## 抜粋本文
● ● ● ●
7つの異なる点
最初に作られたバーキン・バッグは個性が溢れている。ジェーン・バーキンはこれを日常的に使用し、物を満杯に入れていた。彼女は鍵やチャームをいくつも付けており、歩くたびに鐘のような音が鳴った。ジェーン・バーキンはまた、「メドゥサン・デュ・モンド(世界の医療団)」や「ユニセフ(国連児童基金)」などの人道支援団体を支援するため、バッグにステッカーを貼っていた。彼女は生前の1994年、このバッグをフランスのエイズ支援団体「ソリダリテ・シダ」に寄付し、それはチャリティ・オークションに出品された。その後、オリジナルのバーキン・バッグは2000年5月にポワン・ル・フルによって再びオークションにかけられ、今まで個人が所有していたという。そして今年7月、サザビーズがパリで開催した「ファッション・アイコン」オークションに登場し、伝説的な装身具として注目を浴びることになった。
● ● ● ●
## 課題 1
次の(a)〜(c)の記述が、バーキン・バッグに関する本文の内容と一致するかどうかを「はい」または「いいえ」で答え、判断の根拠となる本文の語句をそのまま引用してください。
(a) ジェーン・バーキンはこのバッグを日常的に使用していた。
(b) オリジナルのバーキン・バッグは、2000年5月にポワン・ル・フルによってオークションにかけられた。
(c) 今年7月のサザビーズのオークションは、ロンドンで開催された。
## 課題 2
バーキン・バッグに関する本文に基づき、次の問いに答えてください。
(a) ジェーン・バーキンはバッグに何をいくつも付けていたか。
(b) バッグのステッカーは、どのような団体を支援するために貼られていたか。
(c) 今年7月にサザビーズが開催したオークションの名称は何か。
## 課題 3
バーキン・バッグに関する本文の最後の文に続けて、文章を書き進めてください。
● ● ● ●
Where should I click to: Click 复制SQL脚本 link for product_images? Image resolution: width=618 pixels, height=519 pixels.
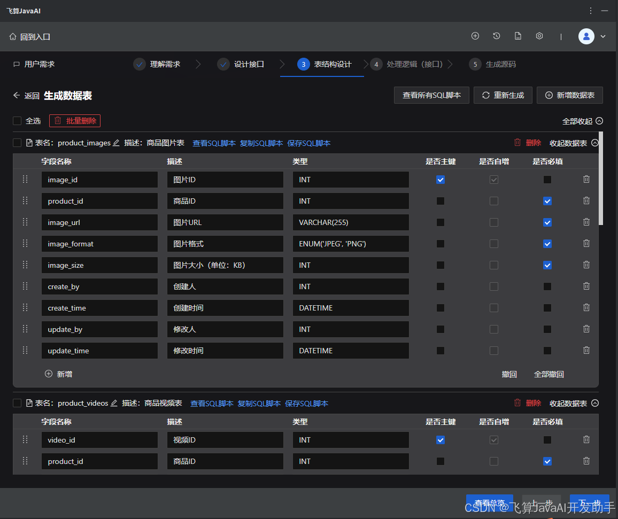click(x=259, y=143)
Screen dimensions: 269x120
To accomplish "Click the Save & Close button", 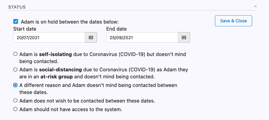I will [233, 21].
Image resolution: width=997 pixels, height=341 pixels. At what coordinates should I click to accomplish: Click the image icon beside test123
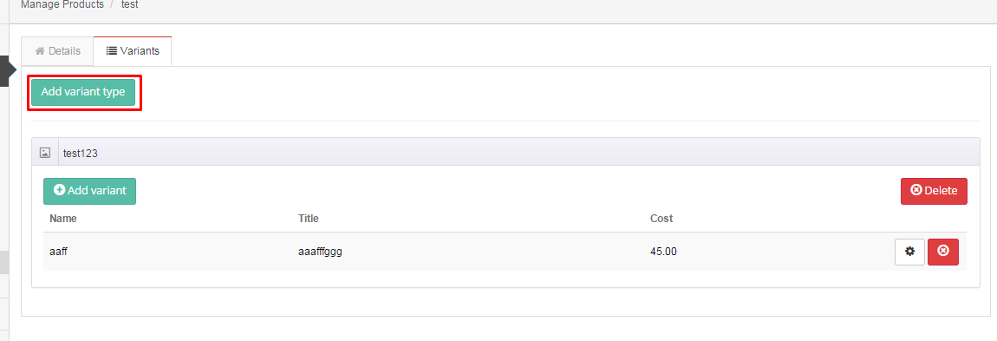pyautogui.click(x=45, y=153)
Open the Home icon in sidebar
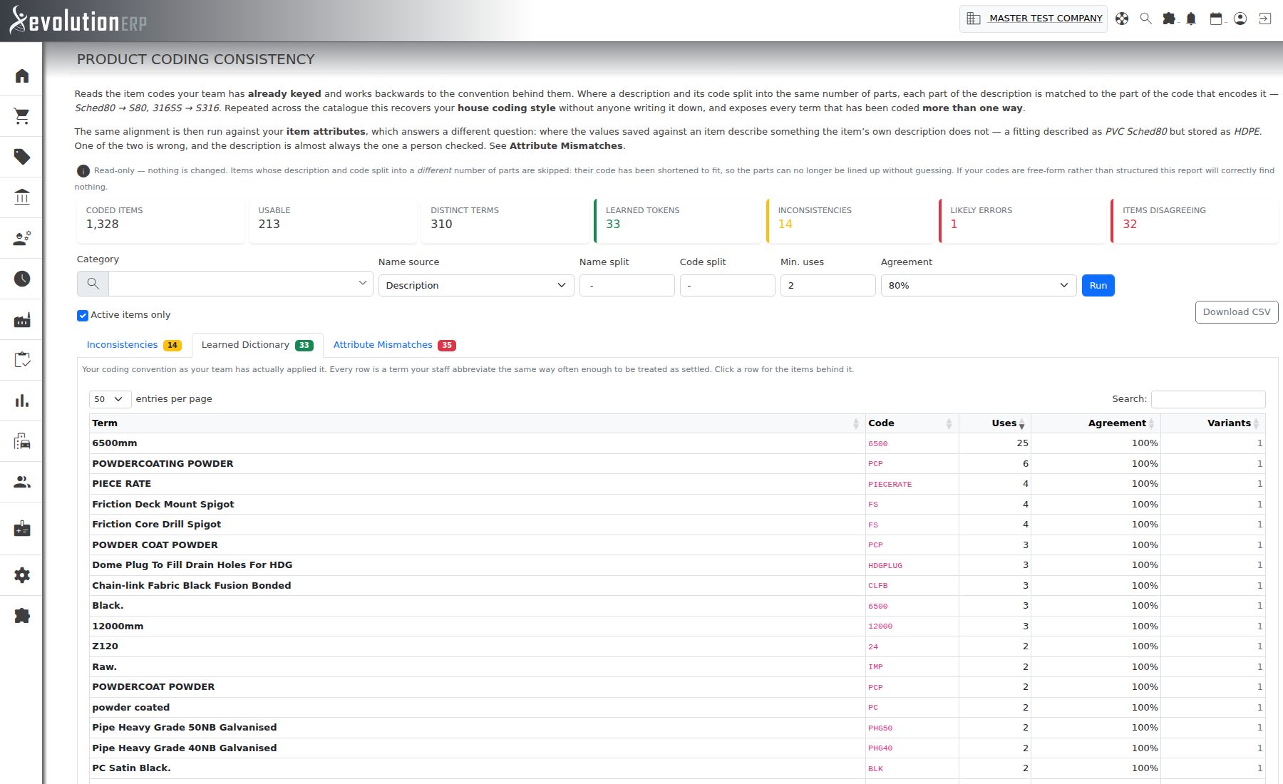 [22, 76]
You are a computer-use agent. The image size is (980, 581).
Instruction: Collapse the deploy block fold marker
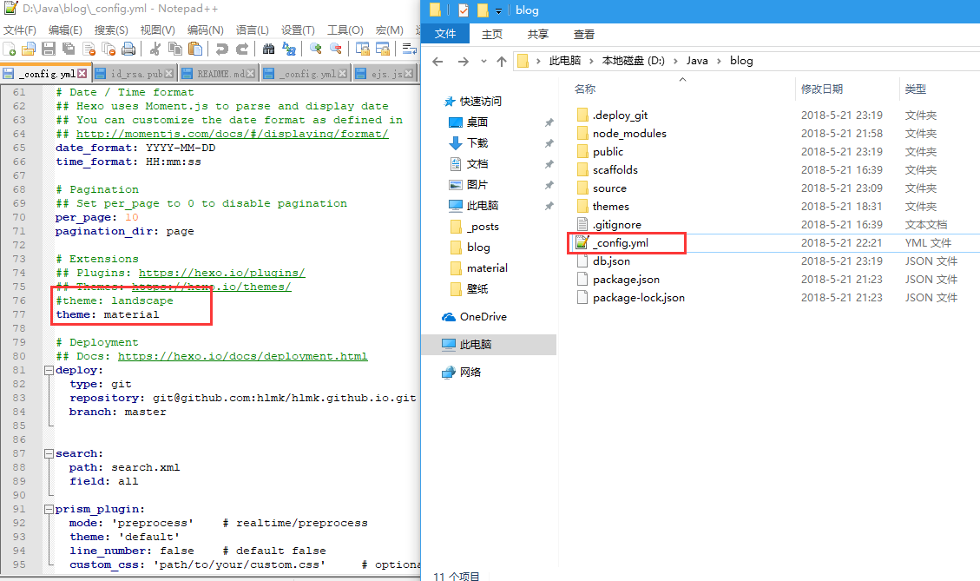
● ● ● ●
## 解答 1
(a) はい。「ジェーン・バーキンはこれを日常的に使用し、物を満杯に入れていた。」
(b) はい。「オリジナルのバーキン・バッグは2000年5月にポワン・ル・フルによって再びオークションにかけられ」
(c) いいえ。「サザビーズがパリで開催した」

## 解答 2
(a) 鍵やチャーム
(b) 「メドゥサン・デュ・モンド(世界の医療団)」や「ユニセフ(国連児童基金)」などの人道支援団体
(c) 「ファッション・アイコン」

## 解答 3
サザビーズでハンドバッグとファッション部門のグローバル責任者を務めるモルガーヌ・アリミは、このバッグを「ファッションとアクセサリーの世界における本物のユニコーン」と表現している。
今回のオークションに出品されたオリジナルのバーキン・バッグはプロトタイプであるため、市販されている標準的なバーキン・バッグとはわずかに異なる点がある。まず、そのサイズが独特だ。横幅と高さは「バーキン35」と同じだが、奥行きはより大型の「バーキン40」と同じだ。後に作られたモデルと異なり、ベルトを掛ける金具が閉じている(標準的な市販モデルは1990年代初めまでは下側が、それ以降の現在まで販売されているモデルは上側が開いている)。内側のジッパーはエルメスがリリ社と提携する以前に使っていたエクレール社製。取り外し不可の肩掛けストラップが備わるのもオリジナルならではの特徴だ。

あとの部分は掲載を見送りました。